▶ YOUR TASK
Word for word, copy the lines from the one with "How do I perform: Open" to the last line of the data below, counting both, and keep every picture out.

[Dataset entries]
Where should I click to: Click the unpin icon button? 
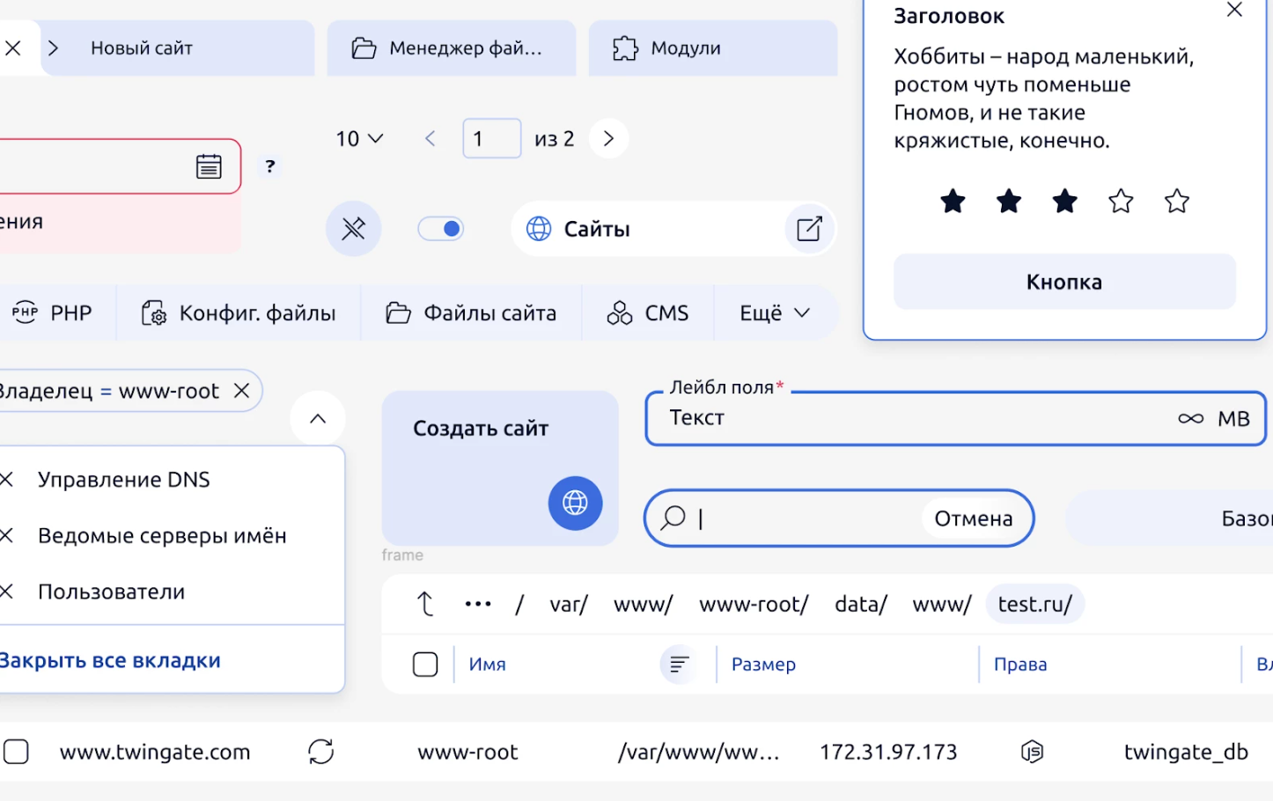point(353,229)
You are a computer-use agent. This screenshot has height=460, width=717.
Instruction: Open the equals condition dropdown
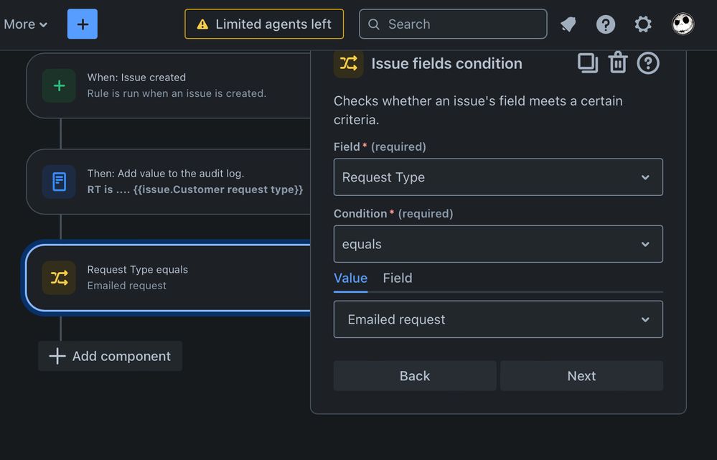498,244
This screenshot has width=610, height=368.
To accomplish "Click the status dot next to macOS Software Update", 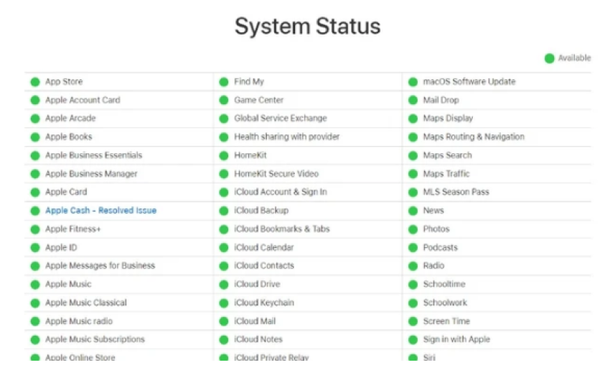I will pyautogui.click(x=413, y=82).
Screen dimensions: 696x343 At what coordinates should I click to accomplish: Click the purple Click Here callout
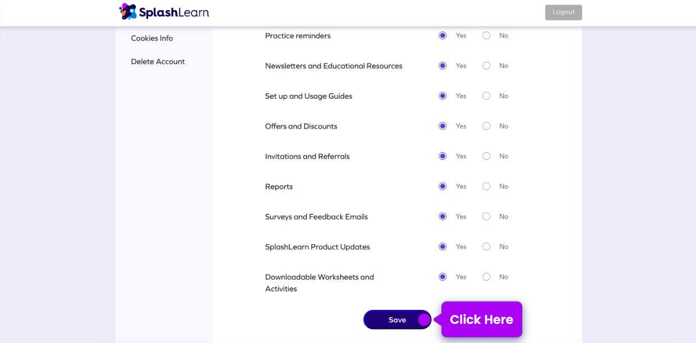click(x=481, y=319)
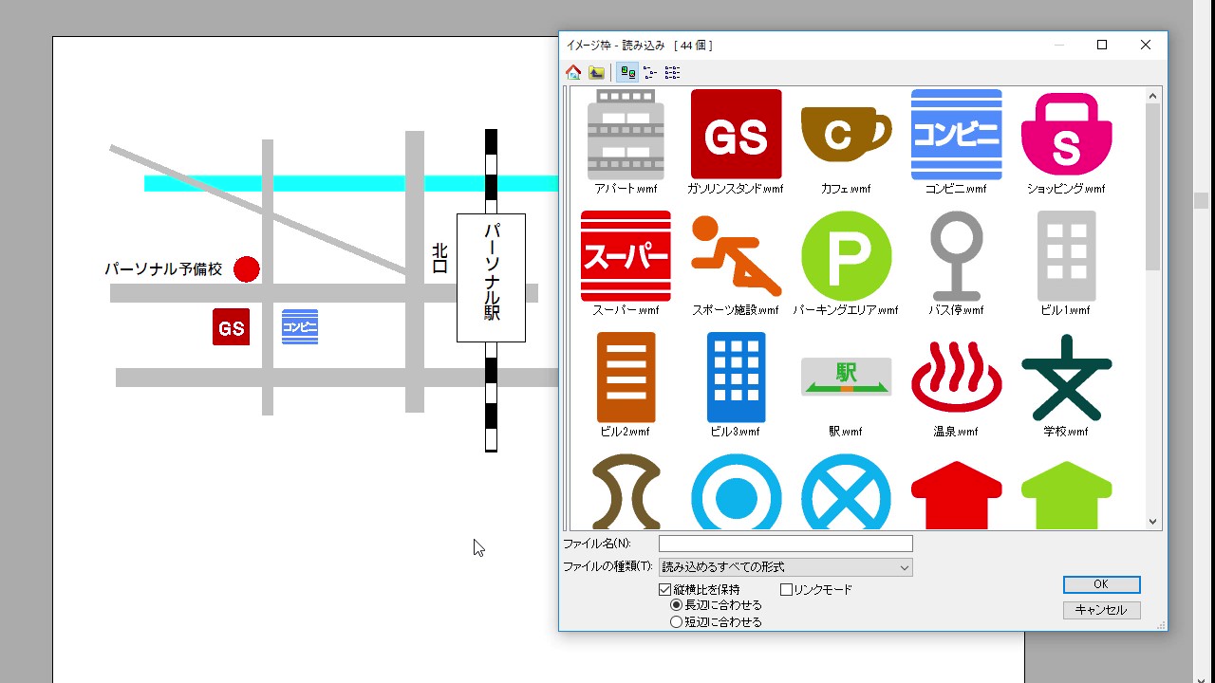The height and width of the screenshot is (683, 1215).
Task: Switch to details list view
Action: [x=672, y=72]
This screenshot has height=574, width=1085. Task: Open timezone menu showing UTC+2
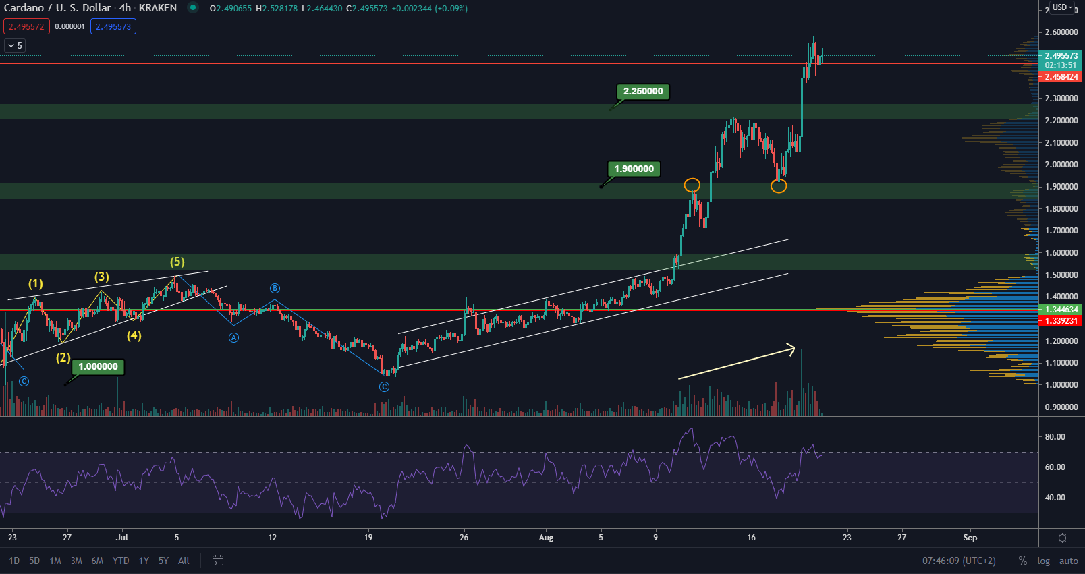[959, 561]
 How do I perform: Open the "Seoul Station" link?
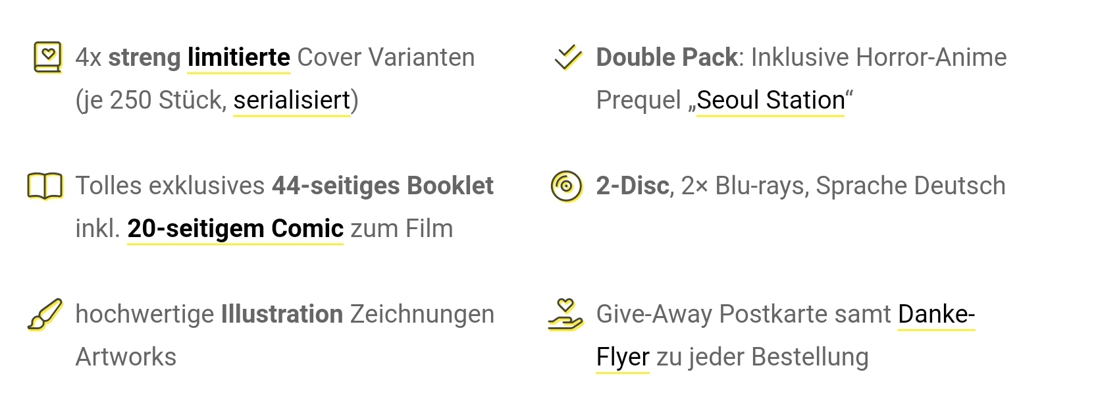[770, 101]
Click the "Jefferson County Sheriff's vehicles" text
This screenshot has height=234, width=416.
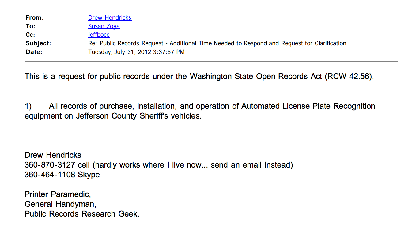click(x=139, y=116)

▶ RESULT FOR THIS TASK
 How do I perform: Open the "Seoul Station" link?
[770, 101]
Click the "Jefferson County Sheriff's vehicles" text
This screenshot has height=234, width=416.
click(x=139, y=116)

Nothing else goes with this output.